ASU 2016-18 is effective for interim and annual periods beginning after December 15, 2017, with early adoption permitted. The
Company is in the process of evaluating the impact of ASU 2016-18 on its financial statements.
In
October 2016, the FASB issued ASU 2016-16,
Income Taxes (Topic 740): Intra-Entity Transfer of Assets Other than Inventory
, which requires the recognition of the income tax consequences of an intra-entity transfer of an asset, other than inventory,
when the transfer occurs. ASU 2016-16 is effective for interim and annual periods beginning after December 15, 2018, with early
adoption permitted. The Company is in the process of evaluating the impact of ASU 2016-16 on its financial statements.
In
August 2016, the FASB issued ASU 2016-15
, Statement of Cash Flows (Topic 230), Classification of Certain Cash Receipts and
Cash Payments
. ASU 2016-15 provides guidance for targeted changes with respect to how cash receipts and cash payments are
classified in the statements of cash flows, with the objective of reducing diversity in practice. ASU 2016-15 is effective for
interim and annual periods beginning after December 15, 2017, with early adoption permitted. The Company is in the process of
evaluating the impact of ASU 2016-15 on its statements of cash flows.
In
March 2016, the FASB issued ASU 2016-09,
Stock Compensation (Topic 718), Improvements to Employee Share-Based Payment Accounting
. ASU 2016-09, which amends several aspects of accounting for employee share-based payment transactions including the accounting
for income taxes, forfeitures, and statutory tax withholding requirements, and classification in the statement of cash flows.

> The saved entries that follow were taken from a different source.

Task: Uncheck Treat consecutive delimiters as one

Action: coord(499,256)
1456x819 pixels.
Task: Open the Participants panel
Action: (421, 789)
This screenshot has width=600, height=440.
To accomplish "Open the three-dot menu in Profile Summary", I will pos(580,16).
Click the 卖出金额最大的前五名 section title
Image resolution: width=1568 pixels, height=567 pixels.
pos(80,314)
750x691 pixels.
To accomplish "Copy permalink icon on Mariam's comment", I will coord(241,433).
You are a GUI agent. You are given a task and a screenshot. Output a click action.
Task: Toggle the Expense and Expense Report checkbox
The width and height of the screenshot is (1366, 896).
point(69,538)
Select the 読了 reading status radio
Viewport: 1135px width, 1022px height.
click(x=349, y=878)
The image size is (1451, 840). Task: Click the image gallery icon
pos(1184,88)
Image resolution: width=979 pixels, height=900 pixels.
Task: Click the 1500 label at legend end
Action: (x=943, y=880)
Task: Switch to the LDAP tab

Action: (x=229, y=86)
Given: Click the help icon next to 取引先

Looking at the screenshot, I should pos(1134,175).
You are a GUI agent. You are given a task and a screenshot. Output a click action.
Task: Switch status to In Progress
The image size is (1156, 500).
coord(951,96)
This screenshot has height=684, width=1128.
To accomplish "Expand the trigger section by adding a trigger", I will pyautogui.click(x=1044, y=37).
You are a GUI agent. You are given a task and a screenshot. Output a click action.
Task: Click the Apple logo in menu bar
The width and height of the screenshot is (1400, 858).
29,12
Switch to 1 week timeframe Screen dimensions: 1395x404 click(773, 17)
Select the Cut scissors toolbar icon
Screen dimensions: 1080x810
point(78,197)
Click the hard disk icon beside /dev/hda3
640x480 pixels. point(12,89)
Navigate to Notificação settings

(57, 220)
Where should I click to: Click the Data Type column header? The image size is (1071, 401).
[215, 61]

ASU 2016-09 is effective for fiscal years beginning after December 15, 2016 and interim periods within annual periods beginning
after December 15, 2016, with early adoption permitted. The Company is in the process of evaluating the impact of ASU 2016-09
on its financial statements.
In
February 2016, the FASB issued ASU 2016-02,
Leases (Topic 842)
. ASU 2016-02 requires lessees to recognize lease assets
and lease liabilities on the balance sheet and requires expanded disclosures about leasing arrangements. ASU 2016-02 is effective
for fiscal years beginning after December 15, 2018 and interim periods in fiscal years beginning after December 15, 2018, with
early adoption permitted. The Company is in the process of evaluating the impact of ASU 2016-02 on its financial statements.
In
August 2014, the FASB issued ASU 2014-15,
Disclosure of Uncertainties about an Entity’s Ability to Continue as a Going
Concern
, which provides guidance on determining when and how to disclose going-concern uncertainties in the financial statements.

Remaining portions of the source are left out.